Sunday, April 1, 2012

Iptables

Use the following to harden any CentOS install by configuring iptables.

http://wiki.centos.org/HowTos/OS_Protection#head-b3126b7267f04dc869a18f3547468727e82308d1


Beefing up IPTables

The default iptables ruleset in CentOS is a little too lenient. The policy defaults are to allow traffic, there are open ports, and no real accountability for the traffic. We can do a better job.

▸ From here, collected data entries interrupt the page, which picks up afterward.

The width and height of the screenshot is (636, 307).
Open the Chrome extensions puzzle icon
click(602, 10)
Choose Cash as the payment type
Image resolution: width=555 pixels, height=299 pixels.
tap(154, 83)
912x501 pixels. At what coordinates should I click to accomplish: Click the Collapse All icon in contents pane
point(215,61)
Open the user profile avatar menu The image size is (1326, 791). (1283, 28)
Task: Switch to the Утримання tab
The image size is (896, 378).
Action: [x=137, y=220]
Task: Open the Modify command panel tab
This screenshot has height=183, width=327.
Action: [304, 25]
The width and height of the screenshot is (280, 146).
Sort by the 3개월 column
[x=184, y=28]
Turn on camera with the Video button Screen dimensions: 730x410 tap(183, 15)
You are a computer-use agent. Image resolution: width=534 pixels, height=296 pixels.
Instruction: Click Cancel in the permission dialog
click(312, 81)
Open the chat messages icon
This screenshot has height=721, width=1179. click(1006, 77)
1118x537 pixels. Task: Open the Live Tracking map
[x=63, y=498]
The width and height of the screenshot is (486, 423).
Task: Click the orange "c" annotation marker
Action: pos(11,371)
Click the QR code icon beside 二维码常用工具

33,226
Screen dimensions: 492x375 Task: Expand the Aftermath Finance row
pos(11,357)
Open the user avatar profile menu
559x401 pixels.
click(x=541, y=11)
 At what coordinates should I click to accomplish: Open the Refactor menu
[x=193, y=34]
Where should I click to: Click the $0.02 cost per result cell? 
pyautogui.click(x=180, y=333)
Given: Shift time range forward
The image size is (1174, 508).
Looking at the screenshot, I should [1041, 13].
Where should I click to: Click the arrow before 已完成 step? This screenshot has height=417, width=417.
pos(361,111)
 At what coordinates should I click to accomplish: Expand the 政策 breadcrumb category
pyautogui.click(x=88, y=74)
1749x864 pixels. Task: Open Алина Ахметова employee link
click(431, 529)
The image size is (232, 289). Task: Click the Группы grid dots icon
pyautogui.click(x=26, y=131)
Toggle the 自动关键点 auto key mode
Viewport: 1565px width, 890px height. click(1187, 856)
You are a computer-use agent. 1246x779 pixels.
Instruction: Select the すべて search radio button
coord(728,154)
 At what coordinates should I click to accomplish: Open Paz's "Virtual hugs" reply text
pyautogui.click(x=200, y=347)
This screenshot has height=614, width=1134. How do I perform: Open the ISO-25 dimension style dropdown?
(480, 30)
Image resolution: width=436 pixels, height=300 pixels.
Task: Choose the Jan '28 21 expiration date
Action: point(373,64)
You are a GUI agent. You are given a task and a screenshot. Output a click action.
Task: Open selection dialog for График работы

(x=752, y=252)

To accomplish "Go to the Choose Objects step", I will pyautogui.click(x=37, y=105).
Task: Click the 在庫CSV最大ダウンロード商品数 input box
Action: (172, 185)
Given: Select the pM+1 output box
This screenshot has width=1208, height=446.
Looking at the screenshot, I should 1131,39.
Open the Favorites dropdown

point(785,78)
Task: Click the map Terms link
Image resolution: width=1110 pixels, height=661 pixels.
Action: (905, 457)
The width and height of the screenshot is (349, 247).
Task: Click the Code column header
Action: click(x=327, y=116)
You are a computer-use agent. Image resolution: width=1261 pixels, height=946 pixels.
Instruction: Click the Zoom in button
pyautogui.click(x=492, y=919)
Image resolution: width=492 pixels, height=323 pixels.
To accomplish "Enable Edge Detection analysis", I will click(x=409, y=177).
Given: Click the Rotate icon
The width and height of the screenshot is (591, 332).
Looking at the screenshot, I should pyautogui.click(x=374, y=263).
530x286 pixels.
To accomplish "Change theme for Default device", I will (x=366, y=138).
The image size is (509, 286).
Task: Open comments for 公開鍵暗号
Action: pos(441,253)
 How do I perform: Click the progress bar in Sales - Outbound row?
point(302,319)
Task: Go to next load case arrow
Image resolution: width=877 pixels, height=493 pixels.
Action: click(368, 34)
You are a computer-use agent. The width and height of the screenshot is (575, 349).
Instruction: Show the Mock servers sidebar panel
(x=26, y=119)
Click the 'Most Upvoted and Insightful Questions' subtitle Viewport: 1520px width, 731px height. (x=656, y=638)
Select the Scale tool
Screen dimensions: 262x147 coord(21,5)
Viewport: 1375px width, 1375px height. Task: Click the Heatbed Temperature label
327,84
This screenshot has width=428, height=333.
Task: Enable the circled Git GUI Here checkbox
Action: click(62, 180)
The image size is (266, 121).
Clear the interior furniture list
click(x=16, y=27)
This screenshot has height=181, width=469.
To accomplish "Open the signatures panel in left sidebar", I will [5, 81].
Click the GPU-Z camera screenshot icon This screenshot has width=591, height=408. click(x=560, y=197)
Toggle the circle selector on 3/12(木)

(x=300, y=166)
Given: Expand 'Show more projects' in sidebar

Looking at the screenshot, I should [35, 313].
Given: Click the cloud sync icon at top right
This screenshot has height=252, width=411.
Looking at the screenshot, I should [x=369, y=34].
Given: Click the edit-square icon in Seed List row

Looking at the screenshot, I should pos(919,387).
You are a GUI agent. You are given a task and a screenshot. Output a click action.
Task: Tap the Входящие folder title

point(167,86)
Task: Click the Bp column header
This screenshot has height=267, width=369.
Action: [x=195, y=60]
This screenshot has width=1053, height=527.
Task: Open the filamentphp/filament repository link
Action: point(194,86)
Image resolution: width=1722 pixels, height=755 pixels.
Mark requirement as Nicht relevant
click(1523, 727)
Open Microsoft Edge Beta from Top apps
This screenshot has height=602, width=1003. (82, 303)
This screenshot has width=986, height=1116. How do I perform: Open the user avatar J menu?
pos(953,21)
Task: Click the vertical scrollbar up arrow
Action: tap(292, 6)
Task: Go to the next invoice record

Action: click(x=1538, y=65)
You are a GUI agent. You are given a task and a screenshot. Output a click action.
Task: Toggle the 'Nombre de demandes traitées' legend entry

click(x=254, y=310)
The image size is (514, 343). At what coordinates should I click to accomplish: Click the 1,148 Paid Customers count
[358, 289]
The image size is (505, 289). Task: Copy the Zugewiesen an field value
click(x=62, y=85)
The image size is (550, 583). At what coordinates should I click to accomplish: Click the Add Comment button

Open up /etc/sysconfig/iptables in a text editor, and lets have a look. In the first 3 lines, there are already two problems. The INPUT and FORWARD tables are set to accept everything. Further down we see that ports, 50, 51, 5353, 631 and 22 are open. Now port 22 I don't have a problem with. The rest of them need to go, unless you want mDNS, cups, and ipsec talking to the outside world. I generally don't like strangers using my printer.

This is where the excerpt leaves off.